Land value capture and air rights: Evidence from Brazil

Project Active from to Cities

Adapting to urbanisation and financing infrastructure are challenges facing the developing world. This project studies the city of São Paulo in Brazil, looking at the way they have increased funding within municipalities. The study compares data between Urban Operations and the rest of the city, using the results to help policymakers and governments best capture land value and transform it into public goods.

Municipalities across the developing world face the challenge of adapting fast to urbanisation. One way they can collect revenue to finance infrastructure adaptation is through land value capture.

We study the city of São Paulo, which created an instrument to increase municipal financing. They created the Urban Operations, specific areas in the city in which the air rights to construct above the limit permitted are sold through auctions. Air rights are sold as Certificates of Additional Construction Potential – CEPACs, which can be associated with construction projects within the urban operation. The revenue from selling CEPACs has to be reinvested in the area of the Urban Operations, futher increasing demand of developers for building in these areas and their willingness to pay for CEPACs.
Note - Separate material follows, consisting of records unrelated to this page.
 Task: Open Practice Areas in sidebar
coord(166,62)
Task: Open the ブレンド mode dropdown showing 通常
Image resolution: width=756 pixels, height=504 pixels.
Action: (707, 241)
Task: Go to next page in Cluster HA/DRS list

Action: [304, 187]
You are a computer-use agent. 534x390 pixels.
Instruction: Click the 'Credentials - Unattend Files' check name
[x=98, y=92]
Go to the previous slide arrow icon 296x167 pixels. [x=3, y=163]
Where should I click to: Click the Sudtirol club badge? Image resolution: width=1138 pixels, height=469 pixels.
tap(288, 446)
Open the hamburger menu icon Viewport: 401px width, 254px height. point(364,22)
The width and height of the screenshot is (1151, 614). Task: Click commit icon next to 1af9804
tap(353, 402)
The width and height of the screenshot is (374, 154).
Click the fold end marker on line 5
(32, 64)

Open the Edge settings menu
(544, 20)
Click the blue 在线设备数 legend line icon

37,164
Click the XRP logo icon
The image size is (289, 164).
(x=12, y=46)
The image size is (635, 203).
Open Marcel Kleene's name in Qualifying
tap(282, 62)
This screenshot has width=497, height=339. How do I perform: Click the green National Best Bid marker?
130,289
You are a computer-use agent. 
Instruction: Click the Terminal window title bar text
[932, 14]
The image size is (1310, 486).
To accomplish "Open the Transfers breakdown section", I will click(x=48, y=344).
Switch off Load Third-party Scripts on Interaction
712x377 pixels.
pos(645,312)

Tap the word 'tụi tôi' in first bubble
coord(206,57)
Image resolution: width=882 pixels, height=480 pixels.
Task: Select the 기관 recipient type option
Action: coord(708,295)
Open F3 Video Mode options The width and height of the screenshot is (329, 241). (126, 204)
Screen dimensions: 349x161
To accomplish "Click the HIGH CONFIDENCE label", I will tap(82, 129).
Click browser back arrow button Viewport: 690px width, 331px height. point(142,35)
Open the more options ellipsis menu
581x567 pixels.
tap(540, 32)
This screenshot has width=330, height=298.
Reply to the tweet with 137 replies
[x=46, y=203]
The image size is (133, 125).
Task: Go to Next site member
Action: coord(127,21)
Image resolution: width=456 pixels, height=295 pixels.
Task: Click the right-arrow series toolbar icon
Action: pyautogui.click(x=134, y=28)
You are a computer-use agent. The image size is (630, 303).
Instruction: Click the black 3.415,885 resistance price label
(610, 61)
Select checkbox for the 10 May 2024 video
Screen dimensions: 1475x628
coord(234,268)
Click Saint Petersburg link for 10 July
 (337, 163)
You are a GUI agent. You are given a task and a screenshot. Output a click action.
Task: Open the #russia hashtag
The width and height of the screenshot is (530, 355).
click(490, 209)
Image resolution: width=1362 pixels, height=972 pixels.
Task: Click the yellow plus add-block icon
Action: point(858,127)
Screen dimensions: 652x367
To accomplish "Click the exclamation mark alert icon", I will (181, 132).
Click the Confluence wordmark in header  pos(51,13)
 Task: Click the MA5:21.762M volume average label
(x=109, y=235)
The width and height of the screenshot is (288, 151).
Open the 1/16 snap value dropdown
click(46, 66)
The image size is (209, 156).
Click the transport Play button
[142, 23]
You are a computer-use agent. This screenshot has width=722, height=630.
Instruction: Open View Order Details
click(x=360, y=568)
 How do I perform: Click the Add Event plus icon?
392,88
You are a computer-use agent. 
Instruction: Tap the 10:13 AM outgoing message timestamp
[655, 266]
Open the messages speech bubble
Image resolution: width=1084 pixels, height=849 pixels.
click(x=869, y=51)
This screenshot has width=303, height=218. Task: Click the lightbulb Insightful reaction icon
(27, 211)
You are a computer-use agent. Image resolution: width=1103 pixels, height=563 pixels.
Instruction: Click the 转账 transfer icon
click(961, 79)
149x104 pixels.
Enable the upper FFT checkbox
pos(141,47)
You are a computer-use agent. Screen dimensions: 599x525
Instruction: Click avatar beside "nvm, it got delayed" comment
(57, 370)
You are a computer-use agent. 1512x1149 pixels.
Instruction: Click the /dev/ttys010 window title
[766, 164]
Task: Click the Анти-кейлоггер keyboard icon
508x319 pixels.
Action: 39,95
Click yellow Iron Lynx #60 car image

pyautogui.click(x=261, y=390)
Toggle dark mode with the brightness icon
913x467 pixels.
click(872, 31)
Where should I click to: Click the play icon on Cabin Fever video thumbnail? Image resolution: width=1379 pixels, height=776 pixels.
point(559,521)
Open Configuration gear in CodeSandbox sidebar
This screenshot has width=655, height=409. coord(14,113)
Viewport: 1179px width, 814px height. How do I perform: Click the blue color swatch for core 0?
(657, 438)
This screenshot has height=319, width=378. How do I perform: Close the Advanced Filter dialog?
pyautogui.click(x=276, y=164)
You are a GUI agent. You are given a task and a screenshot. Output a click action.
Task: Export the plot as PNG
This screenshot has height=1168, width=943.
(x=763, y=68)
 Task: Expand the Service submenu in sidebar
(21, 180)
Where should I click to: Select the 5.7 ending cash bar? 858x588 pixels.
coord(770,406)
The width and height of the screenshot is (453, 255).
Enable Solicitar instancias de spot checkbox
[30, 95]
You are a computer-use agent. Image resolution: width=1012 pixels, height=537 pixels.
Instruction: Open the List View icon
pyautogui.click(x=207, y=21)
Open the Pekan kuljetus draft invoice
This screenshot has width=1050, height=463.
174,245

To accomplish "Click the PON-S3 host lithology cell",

This policy provides us with a good case study to learn how municipalities can increase funding for investments in infrastructure by focusing on two characteristics:

  • A commitment to provide public goods in the area where you are selling CEPACs
  • Upfront payments after the auctions.

The results of our project could help policymakers and governments optimise how to capture the value of the land and transform it into public goods.

The study will use existing data comparing what has happened between the urban operations and the rest of the city. The analysis of our research will be used to motivate a structural model of land value capture and public goods, where we have residents, developers and a government. We will also use the data to make projections about what the optimal policy.